**SELECTED EXCERPT**
###
The popularity of these legends sheds valuable light on the historic importance of water to the entire Tohoku region.

Lake Tazawa Access: 15 minutes from JR Tazawako Station by bus
Lake Towada Access: 2hr 15 minutes from JR Hachinohe Station by bus

Ascending Mt. Fuji

Mt.Fuji

Mt. Fuji is Japan’s most iconic volcano and highest mountain. While visitors can make a trip to the mountain all year round, summer is the only season when you can climb straight to the peak. Before you put on your hiking boots here are some things you need to know.

Mt. Fuji Fun Facts

Mt. Fuji is the 17th World Heritage Site in Japan. There are a total of 19 sites (as of July ’15) — 15 cultural and four natural.

Mt. Fuji is one of the 3 Holy Mountains (三霊山, Sanreizan) together with Mt. Tate and Mt. Haku.
###
**GIVEN TASK 1**
Name every mountain mentioned in the passage on Japanese lakes and Mt. Fuji.
**GIVEN TASK 2**
Output the part of the records that opens with the line containing "Click the Total" and closes with the line containing "Action: click(248, 37)" as a numbered list, leaving out blank lines.

Entries from a dataset:
###
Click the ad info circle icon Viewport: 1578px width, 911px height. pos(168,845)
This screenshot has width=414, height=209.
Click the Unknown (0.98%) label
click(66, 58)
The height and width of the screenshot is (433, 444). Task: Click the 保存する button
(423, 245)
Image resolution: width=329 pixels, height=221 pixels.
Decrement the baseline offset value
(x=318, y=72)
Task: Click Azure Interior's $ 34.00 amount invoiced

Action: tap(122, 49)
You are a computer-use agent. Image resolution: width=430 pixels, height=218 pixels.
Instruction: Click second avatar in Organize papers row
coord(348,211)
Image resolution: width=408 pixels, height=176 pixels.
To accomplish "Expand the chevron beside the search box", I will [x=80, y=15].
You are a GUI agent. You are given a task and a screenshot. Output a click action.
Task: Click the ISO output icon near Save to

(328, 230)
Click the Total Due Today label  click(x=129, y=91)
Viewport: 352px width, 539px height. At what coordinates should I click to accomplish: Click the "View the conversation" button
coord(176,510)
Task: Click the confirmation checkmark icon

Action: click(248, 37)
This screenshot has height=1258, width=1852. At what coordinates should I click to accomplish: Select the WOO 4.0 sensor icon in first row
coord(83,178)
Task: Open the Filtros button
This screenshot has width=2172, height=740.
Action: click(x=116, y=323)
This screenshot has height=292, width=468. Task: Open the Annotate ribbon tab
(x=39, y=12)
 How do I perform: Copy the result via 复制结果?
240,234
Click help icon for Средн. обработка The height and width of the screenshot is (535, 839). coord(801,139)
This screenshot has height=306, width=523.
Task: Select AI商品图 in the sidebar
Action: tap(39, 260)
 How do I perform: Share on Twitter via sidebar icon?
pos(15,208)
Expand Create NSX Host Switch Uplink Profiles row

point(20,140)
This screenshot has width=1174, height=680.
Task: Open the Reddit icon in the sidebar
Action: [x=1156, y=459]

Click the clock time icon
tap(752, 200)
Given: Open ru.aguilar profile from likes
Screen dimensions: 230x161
###
**RESPONSE 1**
Mt. Fuji, Mt. Tate, Mt. Haku

**RESPONSE 2**
1. Click the Total Due Today label  click(x=129, y=91)
2. Viewport: 352px width, 539px height. At what coordinates should I click to accomplish: Click the "View the conversation" button
3. coord(176,510)
4. Task: Click the confirmation checkmark icon
5. Action: click(248, 37)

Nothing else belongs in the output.